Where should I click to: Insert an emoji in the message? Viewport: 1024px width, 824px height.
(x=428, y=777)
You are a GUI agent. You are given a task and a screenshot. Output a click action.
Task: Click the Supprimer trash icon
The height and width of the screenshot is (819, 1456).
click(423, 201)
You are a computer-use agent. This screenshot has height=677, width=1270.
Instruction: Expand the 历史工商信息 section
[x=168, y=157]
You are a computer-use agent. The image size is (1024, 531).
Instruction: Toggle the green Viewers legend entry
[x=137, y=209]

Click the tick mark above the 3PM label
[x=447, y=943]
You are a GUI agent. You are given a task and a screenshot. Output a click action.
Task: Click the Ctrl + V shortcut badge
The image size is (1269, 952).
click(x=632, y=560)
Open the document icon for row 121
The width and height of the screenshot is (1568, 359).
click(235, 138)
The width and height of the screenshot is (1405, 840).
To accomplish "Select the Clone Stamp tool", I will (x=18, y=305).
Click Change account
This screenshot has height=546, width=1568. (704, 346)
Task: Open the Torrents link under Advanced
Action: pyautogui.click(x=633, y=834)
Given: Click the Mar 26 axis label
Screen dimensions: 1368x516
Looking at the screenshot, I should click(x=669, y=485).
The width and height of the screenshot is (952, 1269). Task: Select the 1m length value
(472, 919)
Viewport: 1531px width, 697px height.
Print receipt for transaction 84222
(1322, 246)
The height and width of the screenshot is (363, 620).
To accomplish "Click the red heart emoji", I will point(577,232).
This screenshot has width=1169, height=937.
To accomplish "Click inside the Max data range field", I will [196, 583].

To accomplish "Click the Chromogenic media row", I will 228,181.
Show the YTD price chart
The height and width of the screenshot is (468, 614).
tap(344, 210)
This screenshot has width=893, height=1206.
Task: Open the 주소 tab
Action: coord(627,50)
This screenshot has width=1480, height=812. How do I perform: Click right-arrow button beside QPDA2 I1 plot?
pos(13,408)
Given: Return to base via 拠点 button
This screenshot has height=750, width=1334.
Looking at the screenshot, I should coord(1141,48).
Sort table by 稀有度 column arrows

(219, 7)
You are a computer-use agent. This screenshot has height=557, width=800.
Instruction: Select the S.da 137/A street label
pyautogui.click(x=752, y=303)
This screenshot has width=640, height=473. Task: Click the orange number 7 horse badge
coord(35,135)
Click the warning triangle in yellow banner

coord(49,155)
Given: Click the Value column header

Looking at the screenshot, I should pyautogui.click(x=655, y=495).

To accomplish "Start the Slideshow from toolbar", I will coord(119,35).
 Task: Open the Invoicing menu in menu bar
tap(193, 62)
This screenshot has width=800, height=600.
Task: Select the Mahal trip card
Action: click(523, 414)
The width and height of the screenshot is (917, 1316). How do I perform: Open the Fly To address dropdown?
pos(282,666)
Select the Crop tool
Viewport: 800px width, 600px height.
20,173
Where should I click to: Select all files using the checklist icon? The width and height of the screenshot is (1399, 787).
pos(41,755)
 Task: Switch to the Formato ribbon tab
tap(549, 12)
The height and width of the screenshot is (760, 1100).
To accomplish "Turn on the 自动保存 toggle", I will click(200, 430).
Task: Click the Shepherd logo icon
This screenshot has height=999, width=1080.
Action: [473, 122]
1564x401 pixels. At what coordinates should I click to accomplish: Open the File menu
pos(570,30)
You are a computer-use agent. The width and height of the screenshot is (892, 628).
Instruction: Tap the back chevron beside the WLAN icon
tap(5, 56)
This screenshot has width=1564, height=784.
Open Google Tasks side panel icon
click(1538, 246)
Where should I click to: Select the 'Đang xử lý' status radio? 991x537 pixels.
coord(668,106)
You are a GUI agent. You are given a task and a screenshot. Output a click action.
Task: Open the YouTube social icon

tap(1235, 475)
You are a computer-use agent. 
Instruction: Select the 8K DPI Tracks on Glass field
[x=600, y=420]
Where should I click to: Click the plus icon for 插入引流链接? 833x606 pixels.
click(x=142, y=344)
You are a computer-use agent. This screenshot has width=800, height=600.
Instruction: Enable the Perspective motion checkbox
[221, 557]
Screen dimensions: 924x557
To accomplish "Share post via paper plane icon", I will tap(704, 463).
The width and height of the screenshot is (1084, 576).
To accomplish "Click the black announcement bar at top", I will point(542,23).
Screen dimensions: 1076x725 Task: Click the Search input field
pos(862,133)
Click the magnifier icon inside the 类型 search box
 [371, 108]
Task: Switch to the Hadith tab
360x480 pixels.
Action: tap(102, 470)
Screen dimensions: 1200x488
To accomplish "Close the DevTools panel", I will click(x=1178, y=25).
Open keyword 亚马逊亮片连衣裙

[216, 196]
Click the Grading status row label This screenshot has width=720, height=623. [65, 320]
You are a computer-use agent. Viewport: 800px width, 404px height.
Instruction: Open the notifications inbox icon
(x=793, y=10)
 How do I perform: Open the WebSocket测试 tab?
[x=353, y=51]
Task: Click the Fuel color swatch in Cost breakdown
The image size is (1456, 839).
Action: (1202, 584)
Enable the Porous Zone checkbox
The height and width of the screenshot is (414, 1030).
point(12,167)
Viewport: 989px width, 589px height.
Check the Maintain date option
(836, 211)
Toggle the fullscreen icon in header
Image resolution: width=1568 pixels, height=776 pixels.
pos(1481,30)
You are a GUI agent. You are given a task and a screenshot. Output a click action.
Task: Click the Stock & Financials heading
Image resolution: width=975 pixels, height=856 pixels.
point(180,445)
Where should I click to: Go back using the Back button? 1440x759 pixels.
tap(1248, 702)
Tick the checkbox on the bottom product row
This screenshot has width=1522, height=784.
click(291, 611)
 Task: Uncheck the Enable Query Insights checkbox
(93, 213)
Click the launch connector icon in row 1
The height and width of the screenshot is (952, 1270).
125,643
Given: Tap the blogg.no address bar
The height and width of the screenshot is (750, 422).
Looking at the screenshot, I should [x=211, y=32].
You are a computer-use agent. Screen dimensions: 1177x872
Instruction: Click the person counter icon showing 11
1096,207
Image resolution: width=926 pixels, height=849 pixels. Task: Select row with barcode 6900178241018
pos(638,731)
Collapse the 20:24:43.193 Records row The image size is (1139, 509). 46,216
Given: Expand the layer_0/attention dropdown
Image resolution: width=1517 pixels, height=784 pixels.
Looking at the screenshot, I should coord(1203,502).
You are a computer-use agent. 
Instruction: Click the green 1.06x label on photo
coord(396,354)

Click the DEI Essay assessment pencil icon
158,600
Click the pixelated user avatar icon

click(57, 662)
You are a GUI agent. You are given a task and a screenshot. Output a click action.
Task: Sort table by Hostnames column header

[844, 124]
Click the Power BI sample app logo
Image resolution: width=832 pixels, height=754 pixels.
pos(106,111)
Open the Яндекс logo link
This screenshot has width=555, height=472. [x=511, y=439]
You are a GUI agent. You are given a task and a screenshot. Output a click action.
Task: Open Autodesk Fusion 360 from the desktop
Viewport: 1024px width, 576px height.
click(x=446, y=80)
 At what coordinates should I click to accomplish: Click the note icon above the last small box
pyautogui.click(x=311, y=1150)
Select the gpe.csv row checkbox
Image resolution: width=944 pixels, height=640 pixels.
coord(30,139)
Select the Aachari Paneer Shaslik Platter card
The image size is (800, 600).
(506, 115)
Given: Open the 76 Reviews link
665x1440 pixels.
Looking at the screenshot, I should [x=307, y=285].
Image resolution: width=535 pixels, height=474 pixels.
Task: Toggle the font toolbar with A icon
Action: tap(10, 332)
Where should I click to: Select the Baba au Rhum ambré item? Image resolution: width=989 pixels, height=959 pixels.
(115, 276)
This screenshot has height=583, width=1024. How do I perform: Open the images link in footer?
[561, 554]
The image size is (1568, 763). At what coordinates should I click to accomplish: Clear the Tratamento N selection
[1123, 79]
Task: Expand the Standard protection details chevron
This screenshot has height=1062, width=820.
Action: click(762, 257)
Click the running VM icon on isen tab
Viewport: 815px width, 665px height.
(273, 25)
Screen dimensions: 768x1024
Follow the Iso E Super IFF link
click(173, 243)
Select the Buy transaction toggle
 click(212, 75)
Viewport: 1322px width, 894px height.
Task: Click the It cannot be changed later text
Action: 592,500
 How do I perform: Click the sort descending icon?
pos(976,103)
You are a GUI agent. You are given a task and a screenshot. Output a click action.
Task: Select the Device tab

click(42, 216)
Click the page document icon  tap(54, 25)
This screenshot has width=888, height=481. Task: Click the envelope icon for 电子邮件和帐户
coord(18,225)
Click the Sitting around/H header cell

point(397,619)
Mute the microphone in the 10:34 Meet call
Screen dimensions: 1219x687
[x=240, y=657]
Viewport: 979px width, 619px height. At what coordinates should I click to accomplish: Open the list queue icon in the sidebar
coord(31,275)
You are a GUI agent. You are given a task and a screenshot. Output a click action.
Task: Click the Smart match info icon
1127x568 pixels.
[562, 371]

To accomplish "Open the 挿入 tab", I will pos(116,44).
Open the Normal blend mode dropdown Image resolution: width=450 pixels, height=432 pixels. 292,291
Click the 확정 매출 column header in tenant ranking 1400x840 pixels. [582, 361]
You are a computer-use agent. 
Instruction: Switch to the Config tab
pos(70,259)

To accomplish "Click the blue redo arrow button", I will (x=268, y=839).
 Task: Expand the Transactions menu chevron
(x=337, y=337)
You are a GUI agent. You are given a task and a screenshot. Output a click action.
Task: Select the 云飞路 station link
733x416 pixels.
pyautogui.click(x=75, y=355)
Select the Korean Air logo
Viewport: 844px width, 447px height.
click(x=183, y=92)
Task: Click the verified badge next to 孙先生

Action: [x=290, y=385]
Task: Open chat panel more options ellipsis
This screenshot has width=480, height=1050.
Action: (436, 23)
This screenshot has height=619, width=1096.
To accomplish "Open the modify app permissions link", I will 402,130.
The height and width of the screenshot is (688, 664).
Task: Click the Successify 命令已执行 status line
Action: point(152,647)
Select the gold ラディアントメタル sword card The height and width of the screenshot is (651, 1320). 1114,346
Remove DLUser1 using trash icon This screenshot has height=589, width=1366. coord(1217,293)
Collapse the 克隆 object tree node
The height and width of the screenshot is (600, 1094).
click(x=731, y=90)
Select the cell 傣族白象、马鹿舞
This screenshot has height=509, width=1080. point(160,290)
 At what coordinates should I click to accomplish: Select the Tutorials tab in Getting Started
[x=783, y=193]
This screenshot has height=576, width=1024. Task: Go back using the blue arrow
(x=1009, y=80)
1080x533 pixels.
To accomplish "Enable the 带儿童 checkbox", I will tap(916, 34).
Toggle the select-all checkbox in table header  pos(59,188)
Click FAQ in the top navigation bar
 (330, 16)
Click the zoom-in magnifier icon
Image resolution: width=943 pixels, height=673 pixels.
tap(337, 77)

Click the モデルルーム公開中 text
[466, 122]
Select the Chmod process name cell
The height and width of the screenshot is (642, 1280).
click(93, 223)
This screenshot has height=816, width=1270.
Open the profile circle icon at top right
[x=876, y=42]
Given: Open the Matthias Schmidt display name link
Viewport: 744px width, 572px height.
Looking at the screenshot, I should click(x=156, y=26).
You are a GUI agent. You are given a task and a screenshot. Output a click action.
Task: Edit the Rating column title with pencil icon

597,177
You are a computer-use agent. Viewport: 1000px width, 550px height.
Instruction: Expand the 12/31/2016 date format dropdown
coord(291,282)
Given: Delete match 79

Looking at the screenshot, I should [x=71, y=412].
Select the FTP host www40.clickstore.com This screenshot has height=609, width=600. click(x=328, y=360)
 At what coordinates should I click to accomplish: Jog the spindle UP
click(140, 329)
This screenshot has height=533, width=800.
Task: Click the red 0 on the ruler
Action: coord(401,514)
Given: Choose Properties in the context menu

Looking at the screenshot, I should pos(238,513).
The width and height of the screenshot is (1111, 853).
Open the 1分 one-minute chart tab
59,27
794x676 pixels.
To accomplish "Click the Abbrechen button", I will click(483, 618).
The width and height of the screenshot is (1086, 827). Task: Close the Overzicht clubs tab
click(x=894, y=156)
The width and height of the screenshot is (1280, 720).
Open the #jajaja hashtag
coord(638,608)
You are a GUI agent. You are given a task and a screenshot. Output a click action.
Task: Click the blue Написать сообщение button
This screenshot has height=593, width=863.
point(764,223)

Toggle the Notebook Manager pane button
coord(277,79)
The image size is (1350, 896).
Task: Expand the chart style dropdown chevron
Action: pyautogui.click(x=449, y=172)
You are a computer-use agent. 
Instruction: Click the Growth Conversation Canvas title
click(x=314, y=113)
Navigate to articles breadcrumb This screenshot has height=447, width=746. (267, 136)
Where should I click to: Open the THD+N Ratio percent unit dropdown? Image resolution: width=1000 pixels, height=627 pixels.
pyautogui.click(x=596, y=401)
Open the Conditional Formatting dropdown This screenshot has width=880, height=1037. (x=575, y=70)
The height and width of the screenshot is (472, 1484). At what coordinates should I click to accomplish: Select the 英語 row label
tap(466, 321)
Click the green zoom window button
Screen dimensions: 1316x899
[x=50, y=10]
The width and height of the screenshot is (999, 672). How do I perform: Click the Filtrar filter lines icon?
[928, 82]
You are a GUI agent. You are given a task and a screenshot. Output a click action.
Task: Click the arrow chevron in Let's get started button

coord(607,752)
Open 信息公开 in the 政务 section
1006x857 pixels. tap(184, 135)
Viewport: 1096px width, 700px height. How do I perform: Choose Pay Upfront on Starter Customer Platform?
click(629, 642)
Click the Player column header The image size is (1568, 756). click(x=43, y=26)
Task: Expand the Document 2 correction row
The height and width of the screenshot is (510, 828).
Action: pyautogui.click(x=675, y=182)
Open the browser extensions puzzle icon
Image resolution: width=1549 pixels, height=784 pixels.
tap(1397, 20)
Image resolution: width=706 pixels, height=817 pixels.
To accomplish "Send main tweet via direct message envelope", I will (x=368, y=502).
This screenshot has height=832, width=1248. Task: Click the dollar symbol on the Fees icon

**PROMPT:** Retype word for word everything in the listing above from the line that holds "Task: Switch to the Formato ribbon tab" down to the line that holds "Task: Click the Shepherd logo icon". Keep both end lines and leave out the rest.

**EXERCISE RESPONSE:**
 Task: Switch to the Formato ribbon tab
tap(549, 12)
The height and width of the screenshot is (760, 1100).
To accomplish "Turn on the 自动保存 toggle", I will click(200, 430).
Task: Click the Shepherd logo icon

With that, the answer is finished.